** START OF DATA TO USE **

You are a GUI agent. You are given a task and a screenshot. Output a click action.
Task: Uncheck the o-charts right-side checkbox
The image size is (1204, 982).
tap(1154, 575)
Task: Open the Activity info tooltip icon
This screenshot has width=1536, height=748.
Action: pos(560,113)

** END OF DATA TO USE **
** START OF DATA TO USE **

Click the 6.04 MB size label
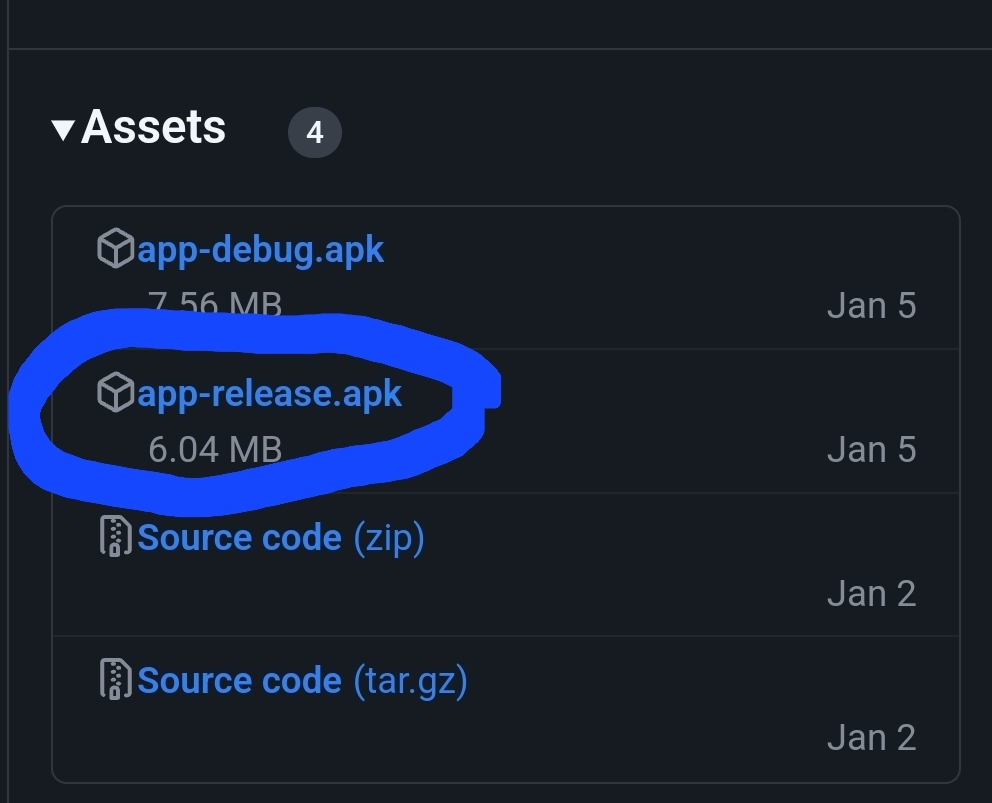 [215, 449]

** END OF DATA TO USE **
** START OF DATA TO USE **

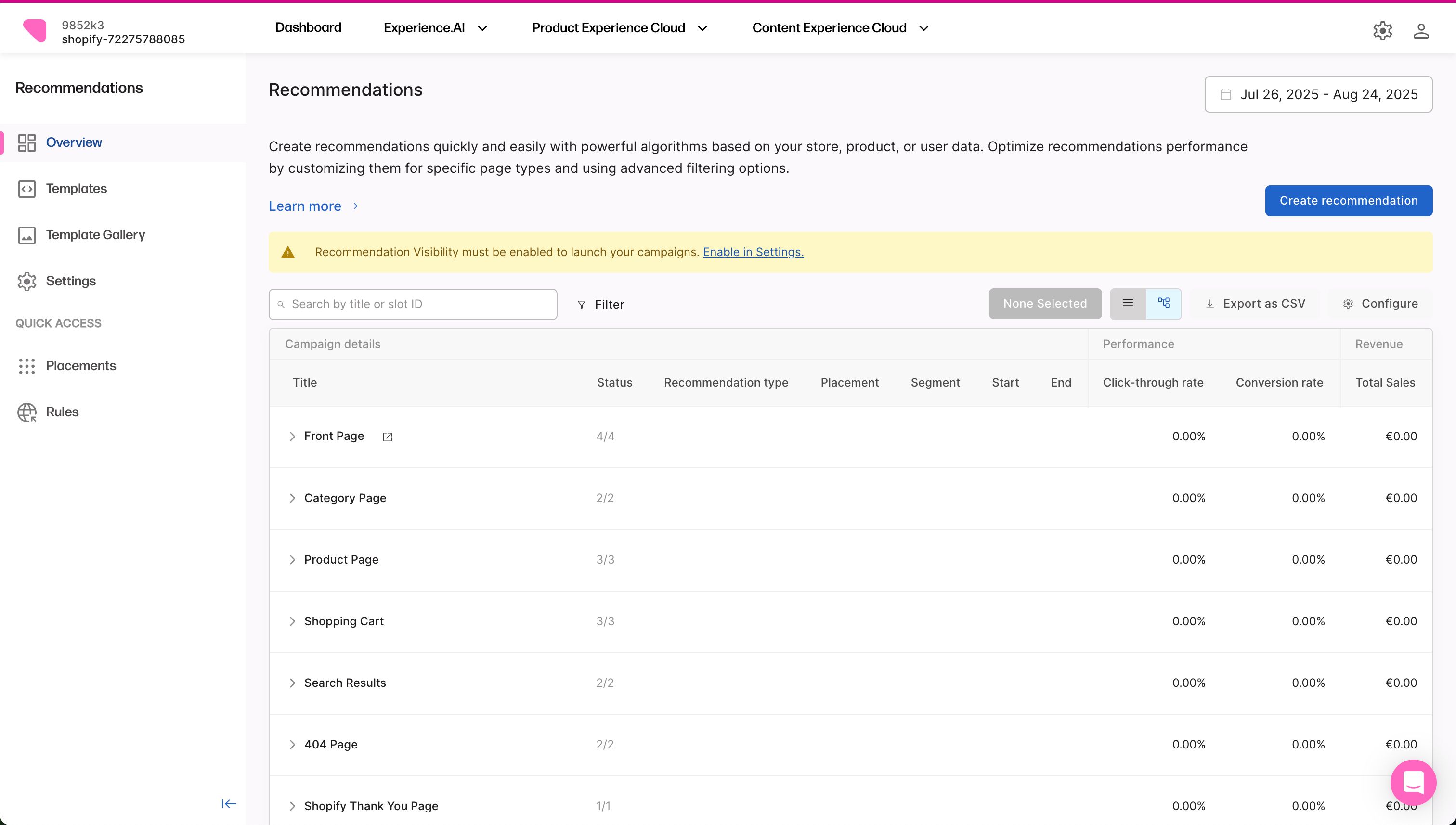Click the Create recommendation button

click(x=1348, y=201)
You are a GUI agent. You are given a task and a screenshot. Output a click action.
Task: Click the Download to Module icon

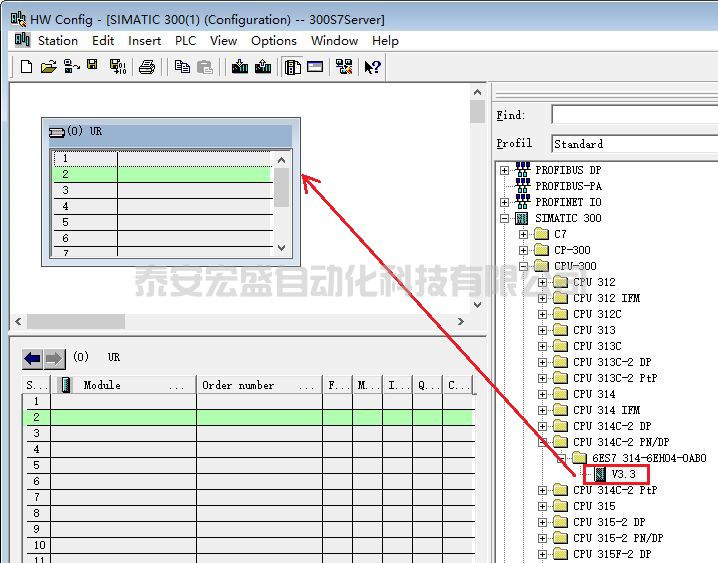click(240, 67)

** END OF DATA TO USE **

◆ AIM OF THE TASK ◆
Copy verbatim the lines of the listing starting with the line that contains "Click the Create recommendation button" and going on through the line that contains "click(240, 67)". Leave the pictures out of your answer.

◆ SOLUTION FOR THIS EXERCISE ◆
Click the Create recommendation button

click(x=1348, y=201)
You are a GUI agent. You are given a task and a screenshot. Output a click action.
Task: Click the Download to Module icon

click(240, 67)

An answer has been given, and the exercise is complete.